The Master (15/R, 143 mins)
Director: Paul Thomas Anderson
★ ★ ★ ☆ ☆
Paul Thomas Anderson’s long awaited new film, his first since the monumental There Will Be Blood five years ago, is a drifting, enigmatic thing that is bound to please some audiences more than others.
On the surface it’s a film about a cult which some have likened to Scientology, which may well be the case. It’s not really important. The sceptics do get a voice, but it’s not an attack on it, put it that way. Disappointingly, it never fully succeeds as character study either.
Anderson’s skill at conveying character through action rather than words does drive the early stages though, as we encounter Freddie (Joaquin Phoenix) just as the end of the Second World War brings his days in the navy to a close.
Something of an oddball, seemingly sex-obsessed and suffering from post traumatic stress disorder, he drifts from job to job in the years following the war, never sure what to do with himself and subject to bouts of rage.
Freddie likes to make his own hooch, almost as much as he likes to drink it. On the run after being accused of poisoning someone with it, he stows away on a boat in San Francisco bound for New York.
It’s here that me meets Lancaster Dodd, played by Anderson’s frequent collaborator, Philip Seymour Hoffman. Dodd describes himself as “a writer, a doctor, a nuclear physicist and a theoretical philosopher”, any of which may or may not be the truth, but what most certainly is true is what a powerful and magnetic figure he is.
He leads a group called The Cause, and claims he can explore a person’s past lives through time-travel hypnosis, and that through this he can cure cancer and mental illness. Dodd sees the lost soul in Freddie and sets about trying to initiate him into their ways, but Freddie’s erratic behaviour consistently comes between them.

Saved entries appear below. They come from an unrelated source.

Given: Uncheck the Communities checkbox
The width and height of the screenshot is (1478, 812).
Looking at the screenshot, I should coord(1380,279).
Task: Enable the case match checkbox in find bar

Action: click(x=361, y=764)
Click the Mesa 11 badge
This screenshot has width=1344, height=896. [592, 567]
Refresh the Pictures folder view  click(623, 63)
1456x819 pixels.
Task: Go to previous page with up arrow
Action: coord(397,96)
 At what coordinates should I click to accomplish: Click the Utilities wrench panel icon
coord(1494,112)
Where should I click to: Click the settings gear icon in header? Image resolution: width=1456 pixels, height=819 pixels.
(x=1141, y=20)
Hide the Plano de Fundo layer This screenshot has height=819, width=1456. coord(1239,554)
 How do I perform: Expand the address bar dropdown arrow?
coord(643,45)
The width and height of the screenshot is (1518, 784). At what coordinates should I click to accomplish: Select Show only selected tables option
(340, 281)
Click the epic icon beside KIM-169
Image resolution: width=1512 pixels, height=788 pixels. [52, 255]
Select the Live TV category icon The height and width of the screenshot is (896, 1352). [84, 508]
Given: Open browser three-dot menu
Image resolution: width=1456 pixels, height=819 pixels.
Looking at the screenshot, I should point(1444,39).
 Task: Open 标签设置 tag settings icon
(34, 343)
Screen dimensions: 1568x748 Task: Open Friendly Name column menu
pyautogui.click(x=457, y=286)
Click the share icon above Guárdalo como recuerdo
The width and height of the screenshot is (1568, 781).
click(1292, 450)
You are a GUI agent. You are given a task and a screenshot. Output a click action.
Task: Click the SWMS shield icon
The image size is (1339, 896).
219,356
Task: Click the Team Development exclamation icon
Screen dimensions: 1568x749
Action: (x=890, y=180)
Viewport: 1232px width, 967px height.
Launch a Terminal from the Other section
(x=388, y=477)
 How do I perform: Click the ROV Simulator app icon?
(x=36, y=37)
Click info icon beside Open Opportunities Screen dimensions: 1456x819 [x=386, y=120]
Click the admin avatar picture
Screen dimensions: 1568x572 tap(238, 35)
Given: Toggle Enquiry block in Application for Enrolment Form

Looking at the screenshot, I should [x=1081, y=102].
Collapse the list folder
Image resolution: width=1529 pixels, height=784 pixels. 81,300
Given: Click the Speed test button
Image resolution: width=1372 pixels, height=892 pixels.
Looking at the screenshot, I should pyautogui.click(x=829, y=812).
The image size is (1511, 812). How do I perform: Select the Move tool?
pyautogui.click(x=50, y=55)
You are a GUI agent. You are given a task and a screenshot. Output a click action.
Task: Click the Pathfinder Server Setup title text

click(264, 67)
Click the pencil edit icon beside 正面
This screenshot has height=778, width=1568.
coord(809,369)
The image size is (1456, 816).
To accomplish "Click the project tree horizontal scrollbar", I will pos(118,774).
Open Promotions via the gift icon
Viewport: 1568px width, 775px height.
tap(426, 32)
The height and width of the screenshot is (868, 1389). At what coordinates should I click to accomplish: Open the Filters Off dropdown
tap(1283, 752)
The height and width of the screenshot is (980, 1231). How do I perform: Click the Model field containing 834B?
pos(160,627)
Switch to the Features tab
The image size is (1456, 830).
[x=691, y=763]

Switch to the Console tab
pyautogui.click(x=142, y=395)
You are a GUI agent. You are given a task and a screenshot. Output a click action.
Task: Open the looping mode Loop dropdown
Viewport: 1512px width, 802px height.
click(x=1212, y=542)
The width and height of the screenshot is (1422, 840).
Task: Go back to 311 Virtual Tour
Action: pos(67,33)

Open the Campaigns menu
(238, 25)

Deliberately paced, The Master lacks the clarity of intent that made There Will Be Blood so memorable. Like that film it has at its core a man of power and ambition and great will, albeit one who is most likely a brain-washing charlatan. It takes a while to show its hand, if it ever does, but the presence of its actors keeps you watching, and the technical expertise with which it’s all put together is beyond reproach.
But the content is the key, and it’s here that The Master both triumphs and frustrates. In a second half that’s largely unchecked by narrative conventions, it jumps between scenes that don’t necessarily relate or follow on to what’s come before. It’s never dull, but nor does it ever grab you by the throat and force you to engage with it.
This is all the more exasperating because, in Hoffman, we’re watching one of the finest actors on the planet command the screen. Phoenix is almost as magnetic in an astonishing physical performance, hunched and gaunt, his face perpetually contorted in a Brando sneer. Their initial scenes together electrify, as Dodd probes the weaker man into revealing the details of his past.
But it loses its way somewhat in a midsection that feels aimless and a final third that becomes increasingly obtuse and unaccommodating, and in the end The Master is an occasionally stunning but more often than not maddening experience.